Le 11 mai dernier, l’Anglaise Kerry Devine sortait son tout premier album studio : Away from Mountains. Aux moments suspendus qu’il offre avec humilité répond une urgence qui traverse le temps. Rencontre avec Kerry Devine, aux confins de terres intérieures où ses chants inspirés transcendent la nef de notre profonde intimité.
Bonjour Kerry Devine, et merci d’avoir accepté cette interview. Où es-tu née et que peux-tu nous dire sur ton enfance ?
Kerry Devine : Bonjour Florian, merci à toi aussi. Je suis née à Ely au Royaume-Uni. J’ai grandi à environ vingt minutes de la ville, dans un petit village de Fenland appelé Haddenham. Mes parents travaillaient tous les deux dans une usine. Nous vivions en HLM, tous les enfants jouaient ensemble. Ma mère et mon père nous ont offert une enfance faite de créativité et d’émerveillement à ma soeur et moi. Nous adorions écrire des petites pièces de théâtre, des comédies musicales. Nous concevions nous-mêmes les costumes pour les acteurs : ils étaient extraordinaires ! Récemment, j’ai partagé avec ma mère un souvenir que j’avais de nous lorsque nous jouions aux détectives. Je devais avoir 7 ans. Équipées de nos sacs à dos, ma soeur et moi partions pour explorer les jardins situés à l’arrière de notre immeuble. Nos enquêtes consistaient à découvrir le coupable du meurtre d’un ver de terre (rires).
Quelle était ta relation à la musique durant cette période ?
Kerry Devine : J’ai toujours aimé la radio, et je me souviens de m’être réveillée la veille de Noël pour voir mes parents trimballer une énorme chaîne stéréo dans les escaliers. Je devais avoir cinq ans. Je me souviens qu’ils m’avaient expliqué que le Père Noël était pressé (rires). Avant de me dire d’aller me recoucher. Les enceintes de cette chaîne étaient énormes : je passais un temps fou à rester assise tout près, pour écouter et ressentir toutes mes chansons préférées. Je viens d’une grande famille où toutes les occasions étaient bonnes pour jouer de la musique et chanter ensemble. Ma mère m’a confié un jour que mes cousins lui avaient dit que je chantais faux. Je n’avais alors que 3 ans. Mais quand elle prit le temps de m’écouter, elle réalisa qu’ils se trompaient et que je chantais en fait des harmonies.
Quels étaient les autres musiciens de la famille ? Qu’ont-ils partagé avec la petite fille que tu étais ?
Kerry Devine : Mon père, ma mère et ma sœur sont tous les trois musiciens. Mon père écrit également ses chansons. Il jouait dans un cabaret afin de les partager le plus souvent possible avec le public. Les influences musicales dans la famille sont assez vastes. Nous avons aimé Kylie Minogue, à l’époque de son tube I Shoul Be so Lucky, et les Spice Girls. Ma mère est une grande fan d’Elvis. Quant à mon père, ce sont plutôt les Beatles et ACDC. Pas beaucoup de musique folk étrangement. Beaucoup de gens disaient de mes chansons quand j’étais plus jeune, qu’elles leur rappelaient les univers de Joan Baez, Joni Mitchell. Pourtant, je n’avais jamais écouté ces artistes jusqu’à mes vingt ans.

Données fournies.
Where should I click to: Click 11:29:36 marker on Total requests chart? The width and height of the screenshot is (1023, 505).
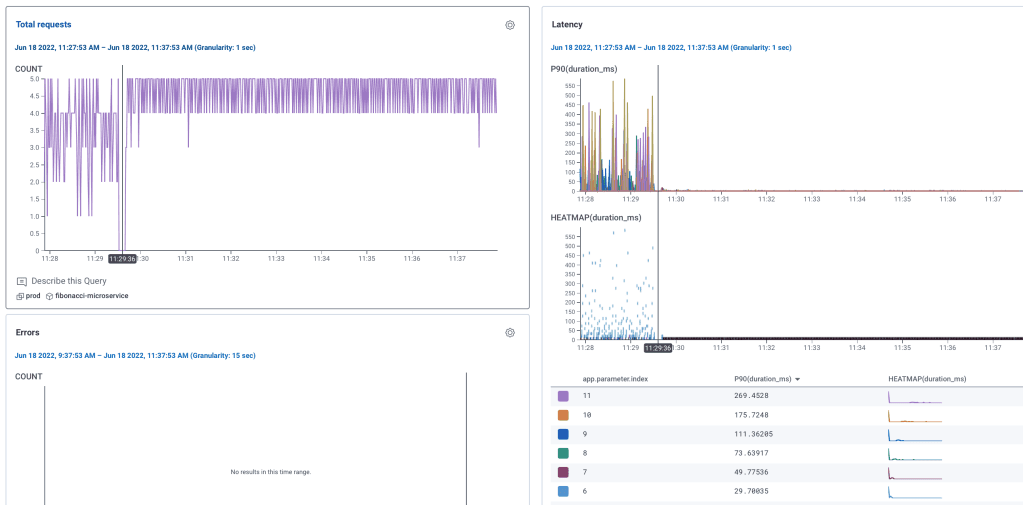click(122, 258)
==
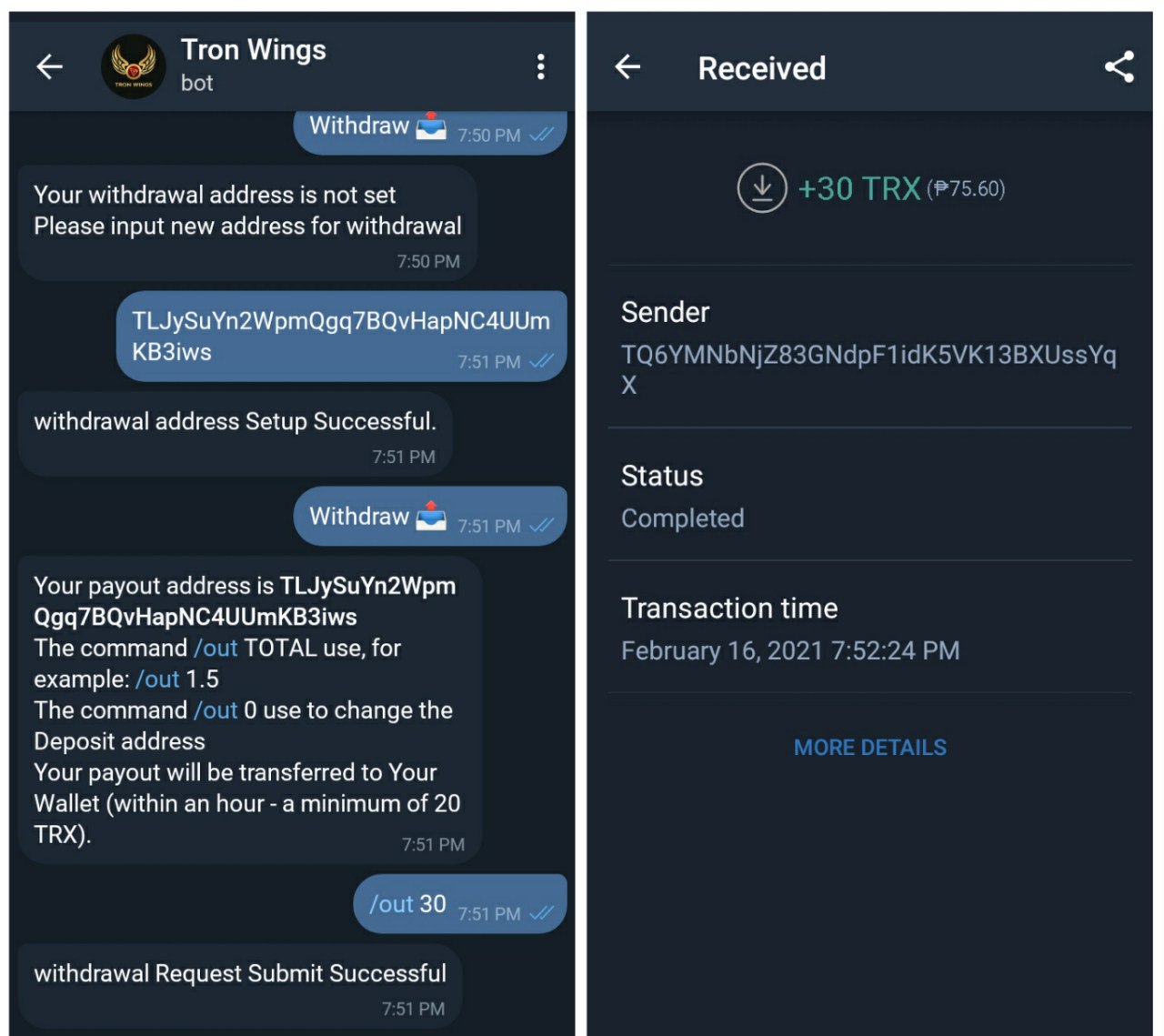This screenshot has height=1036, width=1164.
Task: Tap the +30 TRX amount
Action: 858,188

Tâches.
**a.** Dans l'entretien avec Kerry Devine, dans quel village a-t-elle grandi ?
**b.** Reprenez l'entretien avec Kerry Devine juste après sa dernière phrase.

Réponses par tâche.
**a.** À Haddenham, un petit village de Fenland.

**b.**
Dans une précédente interview, tu as aussi évoqué John Martyn et son aptitude à user précisément de sa voix comme d’un instrument. Il semble être un exemple pour toi. Quel est l’album de sa discographie que tu préfères, et à quel genre de souvenir te renvoie-t-il ?
Kerry Devine : L’un de mes amis, qui est un journaliste musical incroyable, m’a suggéré un jour une liste de musiques à écouter après avoir découvert mes lacunes en musique folk. John Martyn faisait partie de cette liste. Je continue à l’écouter régulièrement. J’aime particulièrement son album Solid Air paru en 1973 le titre Go Down Easy est l’une de mes chansons favorites.
Quelle est la toute première chanson t’ayant marquée au point de te convaincre de faire de la musique ton métier ?
Kerry Devine : Vers 17 ans, j’ai commencé à traîner avec un musicien qui m’a présenté à des artistes comme Pentangle et PJ Harvey. Je suppose que c’est à ce moment-là que j’ai vraiment commencé à ouvrir les yeux sur la possibilité d’écrire et de composer ma musique. Je suis passée par un mécanisme d’adaptation avant que la musique ne devienne une nécessité pour mon avenir. La notion de plaisir est venue un peu plus tard. Ce ne fut pas si complexe que ça en fait, mais les choses se sont déroulées ainsi. Quoiqu’il en soit, le déclic ne fut pas une chanson en particulier : dans mon cas, il s’agissait plus du processus et du but que la musique servait. Maintenant, j’aimerais pouvoir lire la musique et suivre une formation technique dans ce sens : ce projet fait encore partie de ma liste des choses à faire.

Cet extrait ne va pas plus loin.